Healthy Roanoke Valley, led by the United Way of Roanoke Valley (UWRV), is a partnership that engages community leaders and stakeholders to support underserved and vulnerable populations who are disproportionally impacted by social determinants of health (SDoH). COVID-19 is putting an additional strain on these populations and the partnership is responding by coordinating action with local partners to meet residents’ needs.
At the outset of the pandemic, UWRV convened a task force focusing on assistance with regional concerns including health care and personal protective equipment (PPE), food access, childcare, housing and utilities, employment, financial literacy and accessing bank accounts. While these issues remain, Pat Young, Director of Family Health Strategies for the UWRV, says new challenges are emerging and they may have long-term impacts.
“We are seeing a higher need for resources to address mental health,” Young said. “There are also day-to-day struggles on the rise such as the need for affordable housing because of higher unemployment rates from businesses closing and jobs being furloughed.”
This shift in needs propelled Healthy Roanoke Valley’s mental health and wellness action teams to develop a public awareness campaign addressing the behavioral health and social impact of COVID 19 on the population.
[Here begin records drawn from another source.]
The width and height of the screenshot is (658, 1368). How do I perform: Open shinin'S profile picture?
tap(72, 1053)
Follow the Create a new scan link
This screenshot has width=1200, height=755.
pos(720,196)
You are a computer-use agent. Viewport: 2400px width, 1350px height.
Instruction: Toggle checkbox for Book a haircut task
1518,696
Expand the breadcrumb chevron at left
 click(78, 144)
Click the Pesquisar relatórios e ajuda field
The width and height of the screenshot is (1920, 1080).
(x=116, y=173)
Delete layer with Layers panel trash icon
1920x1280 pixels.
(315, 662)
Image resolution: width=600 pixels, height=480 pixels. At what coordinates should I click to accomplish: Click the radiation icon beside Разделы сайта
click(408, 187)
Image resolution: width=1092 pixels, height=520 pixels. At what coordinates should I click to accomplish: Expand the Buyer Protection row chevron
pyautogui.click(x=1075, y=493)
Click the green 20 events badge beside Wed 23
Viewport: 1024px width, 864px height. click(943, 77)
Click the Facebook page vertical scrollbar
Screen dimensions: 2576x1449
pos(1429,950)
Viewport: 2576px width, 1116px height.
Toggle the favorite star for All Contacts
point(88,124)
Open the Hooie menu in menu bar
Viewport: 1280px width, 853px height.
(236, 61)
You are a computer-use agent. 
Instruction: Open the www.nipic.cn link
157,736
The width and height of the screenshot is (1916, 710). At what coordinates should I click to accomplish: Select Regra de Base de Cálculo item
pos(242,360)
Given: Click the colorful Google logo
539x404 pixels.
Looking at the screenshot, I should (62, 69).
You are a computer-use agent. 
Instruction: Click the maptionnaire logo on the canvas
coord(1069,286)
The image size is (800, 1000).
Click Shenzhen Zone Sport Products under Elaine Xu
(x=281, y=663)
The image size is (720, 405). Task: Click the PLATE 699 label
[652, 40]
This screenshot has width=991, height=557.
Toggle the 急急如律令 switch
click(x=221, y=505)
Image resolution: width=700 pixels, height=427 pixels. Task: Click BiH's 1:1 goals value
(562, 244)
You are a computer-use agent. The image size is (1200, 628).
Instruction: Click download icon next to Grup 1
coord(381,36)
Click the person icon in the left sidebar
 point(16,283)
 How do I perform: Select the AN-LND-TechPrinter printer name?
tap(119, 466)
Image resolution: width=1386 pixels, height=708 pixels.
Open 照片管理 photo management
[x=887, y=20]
The campaign highlights how residents can help themselves and others by connecting them with tools and resources to address these issues.
The partnership is also continuing to address SDoH that may factor into the daily struggles of some residents. According to the Centers for Disease Control and Prevention (CDC), SDoH, which include where people live, learn, work and play, can affect health risks and outcomes. Young said Healthy Roanoke Valley and UWRV are working closely with hospitals, free clinics, and Federally Qualified Health Centers to link patients to community health workers who can connect them to immediate-need services. They also are partnering with area health departments, extension services, food pantries and farmer’s markets that provide additional outreach and education.
In the early stages of the pandemic, the greatest need in the region was food access, both in-home and delivery. Many food banks and pantries lost volunteers who are at higher risk for health-related complications if they contract the virus. The United Way countered with weekly community response calls enabling them to coordinate a rapid response to food access needs.
“It’s been a beautiful experience to see our community rally,” Young said. “While we all have our own organizational missions, in a time of crisis like this, we rolled up our sleeves and worked together to meet everyone’s needs.”